[PAGE EXTRACT]
Biofeedback Can Help Improve Symptoms of Mental Disorders

Patients can learn how to influence physiological responses, which can help alleviate psychiatric symptoms.

Many psychological treatment techniques require a great deal of faith on the part of the patient that it will actually serve its purpose. There is no guarantee, for example, that applying a new coping skill or behavioral technique will have any objective effect.

Fortunately, there is a way to provide such concrete assurance: biofeedback. There are several different types of this technique, which measures brain wave activity or other physiological responses like skin temperature, muscle tension, or heart rate variability (HRV) while patients make a purposeful attempt to influence these variables.

Research findings suggest that biofeedback may be effective in reducing symptoms related to numerous mental health issues, including obsessive-compulsive disorder,1 postpartum stress,2 attention-deficit/hyperactivity disorder,3 depression,4 post-traumatic stress disorder,5 and food cravings.6

HRV is a measure of the time intervals between heartbeats. High variability is generally desirable, while low variability is not because it means the heart is not adjusting in a dynamic way to varying demands, but instead is operating in a sort of autopilot mode. HRV is considered a window into one’s autonomic nervous system (ANS) functioning. Lower HRV reflects dominance of the sympathetic branch of the ANS, which governs the “fight or flight” reaction in response to a threat, while higher HRV is associated with dominance of the parasympathetic branch, which governs the “rest and digest” response that kicks in once the threat has passed.

[DATASET EXCERPTS]
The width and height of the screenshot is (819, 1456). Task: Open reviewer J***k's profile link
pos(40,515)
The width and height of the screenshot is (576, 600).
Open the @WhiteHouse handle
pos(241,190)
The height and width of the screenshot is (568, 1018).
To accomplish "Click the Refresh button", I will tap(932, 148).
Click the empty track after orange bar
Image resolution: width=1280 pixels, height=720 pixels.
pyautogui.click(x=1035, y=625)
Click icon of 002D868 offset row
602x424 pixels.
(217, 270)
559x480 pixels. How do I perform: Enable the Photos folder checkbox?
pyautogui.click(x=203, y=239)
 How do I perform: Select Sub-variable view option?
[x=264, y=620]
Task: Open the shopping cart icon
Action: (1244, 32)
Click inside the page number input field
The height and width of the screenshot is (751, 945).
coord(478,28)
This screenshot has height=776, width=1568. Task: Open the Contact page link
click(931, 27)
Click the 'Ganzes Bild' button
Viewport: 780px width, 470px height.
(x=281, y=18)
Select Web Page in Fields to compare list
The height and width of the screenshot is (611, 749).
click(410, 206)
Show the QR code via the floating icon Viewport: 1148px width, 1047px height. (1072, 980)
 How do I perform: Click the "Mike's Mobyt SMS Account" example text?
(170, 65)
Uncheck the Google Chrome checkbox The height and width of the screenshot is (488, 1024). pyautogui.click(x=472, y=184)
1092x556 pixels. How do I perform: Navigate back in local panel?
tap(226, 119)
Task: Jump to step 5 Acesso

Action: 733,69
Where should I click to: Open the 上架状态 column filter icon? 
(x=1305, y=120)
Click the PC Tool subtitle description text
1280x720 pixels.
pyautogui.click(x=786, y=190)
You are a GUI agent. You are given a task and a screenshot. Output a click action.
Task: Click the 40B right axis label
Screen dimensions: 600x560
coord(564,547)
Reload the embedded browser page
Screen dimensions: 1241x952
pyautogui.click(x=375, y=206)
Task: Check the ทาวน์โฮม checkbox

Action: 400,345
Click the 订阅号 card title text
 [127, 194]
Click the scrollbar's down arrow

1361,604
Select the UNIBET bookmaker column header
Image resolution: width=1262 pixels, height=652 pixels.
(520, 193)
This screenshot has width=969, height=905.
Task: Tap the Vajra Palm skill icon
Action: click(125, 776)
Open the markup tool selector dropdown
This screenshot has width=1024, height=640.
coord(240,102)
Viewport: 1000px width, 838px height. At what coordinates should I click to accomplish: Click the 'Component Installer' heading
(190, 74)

[APPLY WHAT YOU READ]
a – Answer these questions from the biofeedback article:
(i) Apart from brain wave activity, which physiological responses can biofeedback measure?
(ii) What does HRV measure?
(iii) Lower HRV reflects dominance of which branch of the autonomic nervous system?
b – Transcribe the passage of the biofeedback article that begins at the words "Biofeedback Can Help" and stops after "influence these variables.".
The rows were taken from a different source than the biofeedback article.

[ANSWERS PROVIDED]
a –
(i) Skin temperature, muscle tension, and heart rate variability (HRV)
(ii) The time intervals between heartbeats
(iii) The sympathetic branch

b –
Biofeedback Can Help Improve Symptoms of Mental Disorders

Patients can learn how to influence physiological responses, which can help alleviate psychiatric symptoms.

Many psychological treatment techniques require a great deal of faith on the part of the patient that it will actually serve its purpose. There is no guarantee, for example, that applying a new coping skill or behavioral technique will have any objective effect.

Fortunately, there is a way to provide such concrete assurance: biofeedback. There are several different types of this technique, which measures brain wave activity or other physiological responses like skin temperature, muscle tension, or heart rate variability (HRV) while patients make a purposeful attempt to influence these variables.